Le docteur Tholozan avait soigné pendant plusieurs mois et guéri d'une coxalgie la fille de l'imam djouma de Téhéran. Jamais il n'était venu à la pensée de ce respectable personnage qu'il devait une rémunération au chirurgien de Sa Majesté; s'abaisser jusqu'à payer son médecin, c'eût été une mesquinerie indigne de son caractère. Mais un des mollahs de sa maison, d'un tempérament moins orgueilleux, arrive un jour en grande pompe, entouré de nombreux témoins et apporte cinquante tomans au docteur, dans l'unique espoir de se faire bien venir de son chef hiérarchique.
A quelque temps de là, un ami du grand prêtre se casse le bras.

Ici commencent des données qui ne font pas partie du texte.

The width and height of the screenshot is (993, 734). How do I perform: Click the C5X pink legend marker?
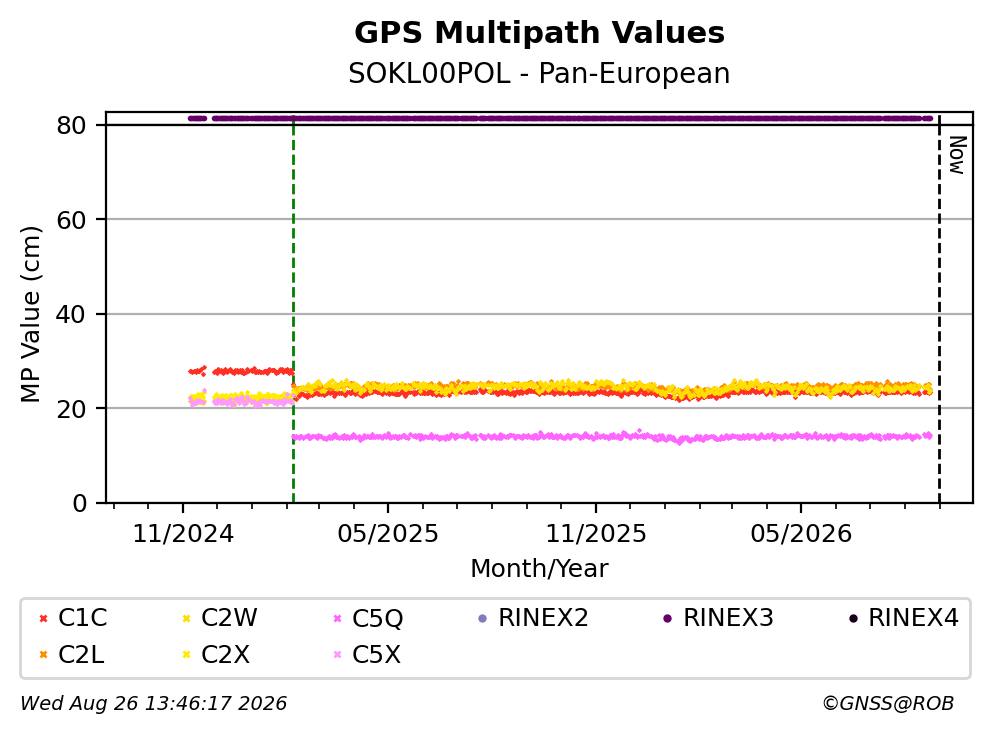(338, 655)
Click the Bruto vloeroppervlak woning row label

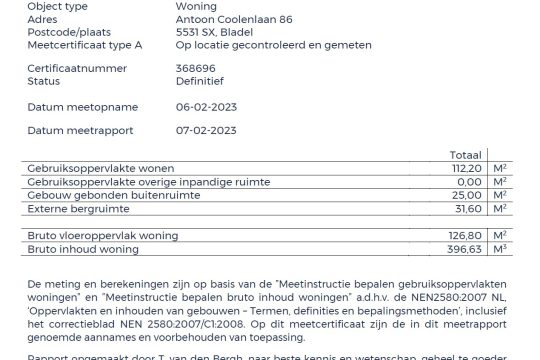click(x=103, y=236)
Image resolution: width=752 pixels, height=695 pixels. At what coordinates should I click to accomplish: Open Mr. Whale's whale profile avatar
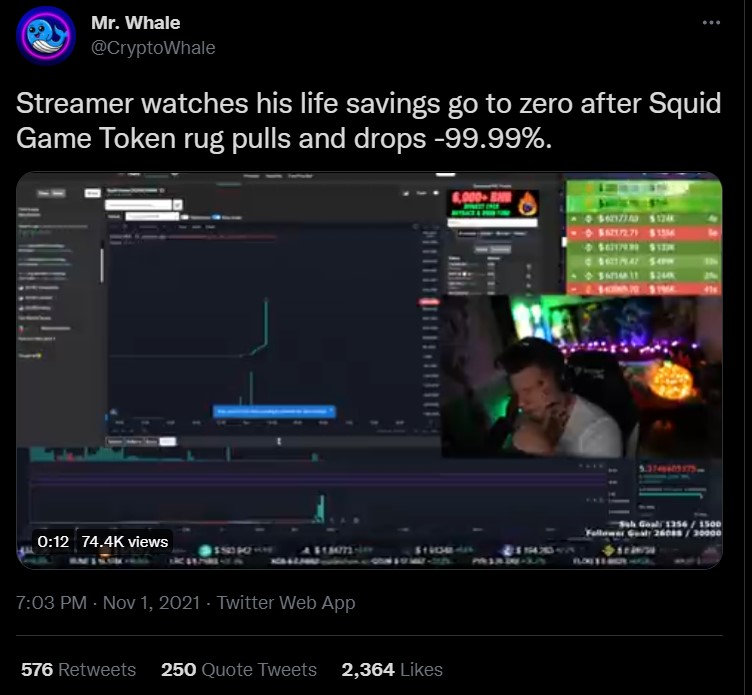46,35
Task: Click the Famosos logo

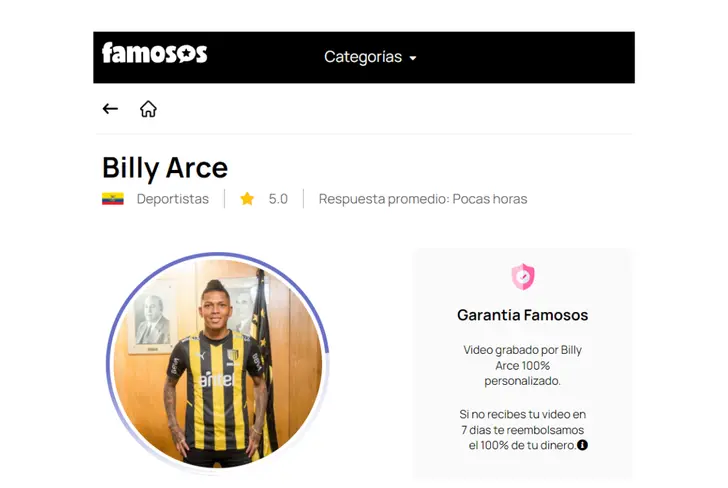Action: point(155,53)
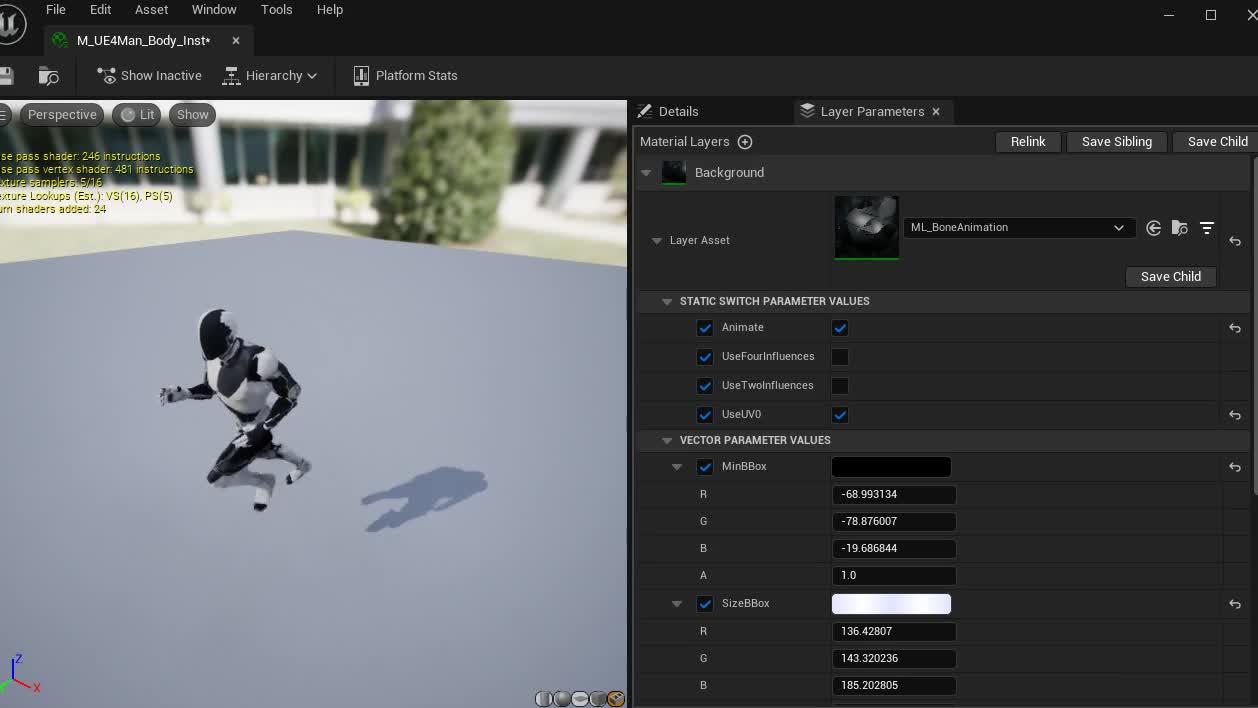Viewport: 1258px width, 708px height.
Task: Click the Save asset icon
Action: (x=5, y=75)
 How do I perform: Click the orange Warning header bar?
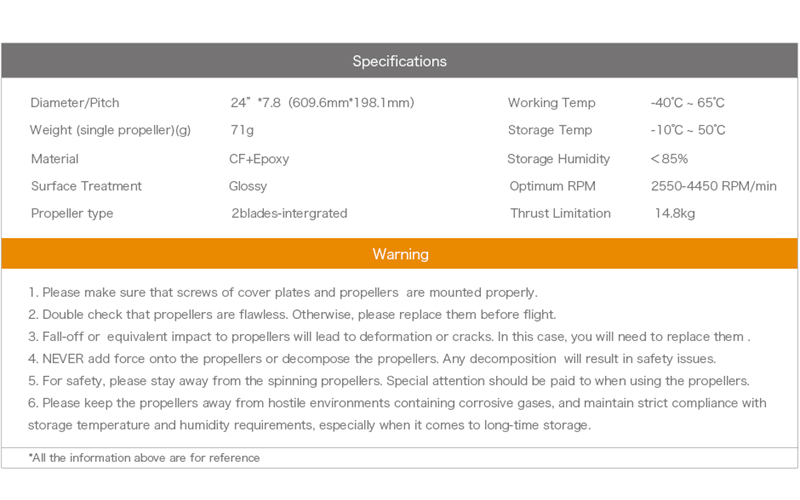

M. Tholozan le lui remet et reçoit des honoraires honorables.
«Combien vous a donné Mirza Akhmed? demande l'imam djouma.
—Vingt-cinq tomans.
—C'est un pleutre! s'écrie le religieux: je lui conseillerai de tripler cette somme.»
Ce qui fut dit fut fait.
17 octobre.—Comme le prophétisait la faculté cosmopolite de Chiraz, Marcel s'est trouvé bien ce matin et m'a priée de l'accompagner chez le hakim bachy. Après nous avoir fait les honneurs d'un lunch soigneusement préparé, le vénérable docteur demanda les kalyans, tout en ordonnant aux serviteurs de s'éloigner; puis il prit la parole et prétexta de l'état fiévreux de Çahabi divan pour l'excuser du retard qu'il avait mis à nous recevoir. «Je suis fort inquiet, a-t-il ajouté; mon illustre malade est vieux, usé, digère mal la quinine, et je crains bien, si les accès ne le quittent pas, que nous n'ayons bientôt un autre gouverneur. Je regretterais vivement de voir mourir Çahabi divan, car il est pour moi un véritable ami.
—Pourquoi n'essayeriez-vous pas de lui donner de l'arsenic?» dit Marcel en français.
A ces mots, le docteur en herbe pâlit. Le père, inquiet de l'émotion de son fils, l'interroge.
«L'Excellence propose de soigner le gouverneur avec du margèmouch (litt.: «mort aux rats»).